GOAL -
Return the following entries exactly as they appear, line for line.

RAW RECORDS -
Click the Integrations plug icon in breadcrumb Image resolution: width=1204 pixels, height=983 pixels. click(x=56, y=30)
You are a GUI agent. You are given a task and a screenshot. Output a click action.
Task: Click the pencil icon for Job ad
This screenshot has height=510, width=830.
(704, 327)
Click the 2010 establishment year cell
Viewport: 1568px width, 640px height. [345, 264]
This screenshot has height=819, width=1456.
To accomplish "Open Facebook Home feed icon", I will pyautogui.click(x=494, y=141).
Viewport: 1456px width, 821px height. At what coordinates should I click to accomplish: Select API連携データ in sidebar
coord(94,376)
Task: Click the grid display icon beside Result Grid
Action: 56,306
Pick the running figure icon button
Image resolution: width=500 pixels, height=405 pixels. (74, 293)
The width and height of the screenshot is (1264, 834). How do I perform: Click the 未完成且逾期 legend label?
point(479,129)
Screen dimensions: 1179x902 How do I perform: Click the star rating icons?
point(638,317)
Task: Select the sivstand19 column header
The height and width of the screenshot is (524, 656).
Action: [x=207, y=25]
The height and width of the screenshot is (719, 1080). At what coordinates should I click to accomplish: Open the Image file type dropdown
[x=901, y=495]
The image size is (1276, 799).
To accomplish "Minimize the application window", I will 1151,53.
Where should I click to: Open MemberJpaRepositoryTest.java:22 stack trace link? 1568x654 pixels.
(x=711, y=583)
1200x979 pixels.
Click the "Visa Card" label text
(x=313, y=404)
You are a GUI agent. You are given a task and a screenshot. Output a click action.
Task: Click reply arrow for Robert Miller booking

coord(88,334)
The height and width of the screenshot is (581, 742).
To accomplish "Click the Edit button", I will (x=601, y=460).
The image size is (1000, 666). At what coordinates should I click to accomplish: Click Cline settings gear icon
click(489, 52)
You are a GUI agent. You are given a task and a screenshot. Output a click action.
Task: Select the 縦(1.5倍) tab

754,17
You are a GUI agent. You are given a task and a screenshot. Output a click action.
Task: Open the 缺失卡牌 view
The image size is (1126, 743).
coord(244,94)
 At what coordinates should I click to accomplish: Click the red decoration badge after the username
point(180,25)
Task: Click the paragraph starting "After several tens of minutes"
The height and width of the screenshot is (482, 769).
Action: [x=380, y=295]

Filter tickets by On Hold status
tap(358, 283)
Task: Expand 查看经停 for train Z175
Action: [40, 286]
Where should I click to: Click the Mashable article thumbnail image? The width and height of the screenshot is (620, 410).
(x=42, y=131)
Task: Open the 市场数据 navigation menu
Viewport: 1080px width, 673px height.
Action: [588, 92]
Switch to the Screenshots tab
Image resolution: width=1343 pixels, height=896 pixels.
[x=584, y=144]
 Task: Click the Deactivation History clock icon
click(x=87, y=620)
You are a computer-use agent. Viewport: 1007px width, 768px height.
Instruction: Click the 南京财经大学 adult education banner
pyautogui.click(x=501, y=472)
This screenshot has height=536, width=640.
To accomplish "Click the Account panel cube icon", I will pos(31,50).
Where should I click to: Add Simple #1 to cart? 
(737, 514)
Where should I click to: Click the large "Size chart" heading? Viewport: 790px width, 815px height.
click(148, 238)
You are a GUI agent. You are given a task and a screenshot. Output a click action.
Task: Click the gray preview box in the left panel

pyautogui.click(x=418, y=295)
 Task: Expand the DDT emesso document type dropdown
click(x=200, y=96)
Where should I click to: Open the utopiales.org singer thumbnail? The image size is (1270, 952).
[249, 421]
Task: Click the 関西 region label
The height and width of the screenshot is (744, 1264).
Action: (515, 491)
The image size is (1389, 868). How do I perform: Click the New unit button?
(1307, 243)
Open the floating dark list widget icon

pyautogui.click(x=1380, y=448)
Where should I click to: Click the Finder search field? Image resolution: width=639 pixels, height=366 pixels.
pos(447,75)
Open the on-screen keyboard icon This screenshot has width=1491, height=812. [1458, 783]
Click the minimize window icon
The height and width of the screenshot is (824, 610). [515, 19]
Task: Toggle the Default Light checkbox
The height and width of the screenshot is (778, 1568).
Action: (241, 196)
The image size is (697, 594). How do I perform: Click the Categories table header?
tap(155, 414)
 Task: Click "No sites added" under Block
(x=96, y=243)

TASK RESPONSE -
Click the Integrations plug icon in breadcrumb Image resolution: width=1204 pixels, height=983 pixels. click(x=56, y=30)
You are a GUI agent. You are given a task and a screenshot. Output a click action.
Task: Click the pencil icon for Job ad
This screenshot has height=510, width=830.
(704, 327)
Click the 2010 establishment year cell
Viewport: 1568px width, 640px height. [345, 264]
This screenshot has height=819, width=1456.
To accomplish "Open Facebook Home feed icon", I will pyautogui.click(x=494, y=141).
Viewport: 1456px width, 821px height. At what coordinates should I click to accomplish: Select API連携データ in sidebar
coord(94,376)
Task: Click the grid display icon beside Result Grid
Action: 56,306
Pick the running figure icon button
Image resolution: width=500 pixels, height=405 pixels. (74, 293)
The width and height of the screenshot is (1264, 834). How do I perform: Click the 未完成且逾期 legend label?
point(479,129)
Screen dimensions: 1179x902 How do I perform: Click the star rating icons?
point(638,317)
Task: Select the sivstand19 column header
The height and width of the screenshot is (524, 656).
Action: [x=207, y=25]
The height and width of the screenshot is (719, 1080). At what coordinates should I click to accomplish: Open the Image file type dropdown
[x=901, y=495]
The image size is (1276, 799).
To accomplish "Minimize the application window", I will 1151,53.
Where should I click to: Open MemberJpaRepositoryTest.java:22 stack trace link? 1568x654 pixels.
(x=711, y=583)
1200x979 pixels.
Click the "Visa Card" label text
(x=313, y=404)
You are a GUI agent. You are given a task and a screenshot. Output a click action.
Task: Click reply arrow for Robert Miller booking

coord(88,334)
The height and width of the screenshot is (581, 742).
To accomplish "Click the Edit button", I will (x=601, y=460).
The image size is (1000, 666). At what coordinates should I click to accomplish: Click Cline settings gear icon
click(489, 52)
You are a GUI agent. You are given a task and a screenshot. Output a click action.
Task: Select the 縦(1.5倍) tab

754,17
You are a GUI agent. You are given a task and a screenshot. Output a click action.
Task: Open the 缺失卡牌 view
The image size is (1126, 743).
coord(244,94)
 At what coordinates should I click to accomplish: Click the red decoration badge after the username
point(180,25)
Task: Click the paragraph starting "After several tens of minutes"
The height and width of the screenshot is (482, 769).
Action: [x=380, y=295]

Filter tickets by On Hold status
tap(358, 283)
Task: Expand 查看经停 for train Z175
Action: [40, 286]
Where should I click to: Click the Mashable article thumbnail image? The width and height of the screenshot is (620, 410).
(x=42, y=131)
Task: Open the 市场数据 navigation menu
Viewport: 1080px width, 673px height.
Action: [588, 92]
Switch to the Screenshots tab
Image resolution: width=1343 pixels, height=896 pixels.
[x=584, y=144]
 Task: Click the Deactivation History clock icon
click(x=87, y=620)
You are a computer-use agent. Viewport: 1007px width, 768px height.
Instruction: Click the 南京财经大学 adult education banner
pyautogui.click(x=501, y=472)
This screenshot has height=536, width=640.
To accomplish "Click the Account panel cube icon", I will pos(31,50).
Where should I click to: Add Simple #1 to cart? 
(737, 514)
Where should I click to: Click the large "Size chart" heading? Viewport: 790px width, 815px height.
click(148, 238)
You are a GUI agent. You are given a task and a screenshot. Output a click action.
Task: Click the gray preview box in the left panel

pyautogui.click(x=418, y=295)
 Task: Expand the DDT emesso document type dropdown
click(x=200, y=96)
Where should I click to: Open the utopiales.org singer thumbnail? The image size is (1270, 952).
[249, 421]
Task: Click the 関西 region label
The height and width of the screenshot is (744, 1264).
Action: (515, 491)
The image size is (1389, 868). How do I perform: Click the New unit button?
(1307, 243)
Open the floating dark list widget icon

pyautogui.click(x=1380, y=448)
Where should I click to: Click the Finder search field? Image resolution: width=639 pixels, height=366 pixels.
pos(447,75)
Open the on-screen keyboard icon This screenshot has width=1491, height=812. [1458, 783]
Click the minimize window icon
The height and width of the screenshot is (824, 610). [515, 19]
Task: Toggle the Default Light checkbox
The height and width of the screenshot is (778, 1568).
Action: (241, 196)
The image size is (697, 594). How do I perform: Click the Categories table header?
tap(155, 414)
 Task: Click "No sites added" under Block
(x=96, y=243)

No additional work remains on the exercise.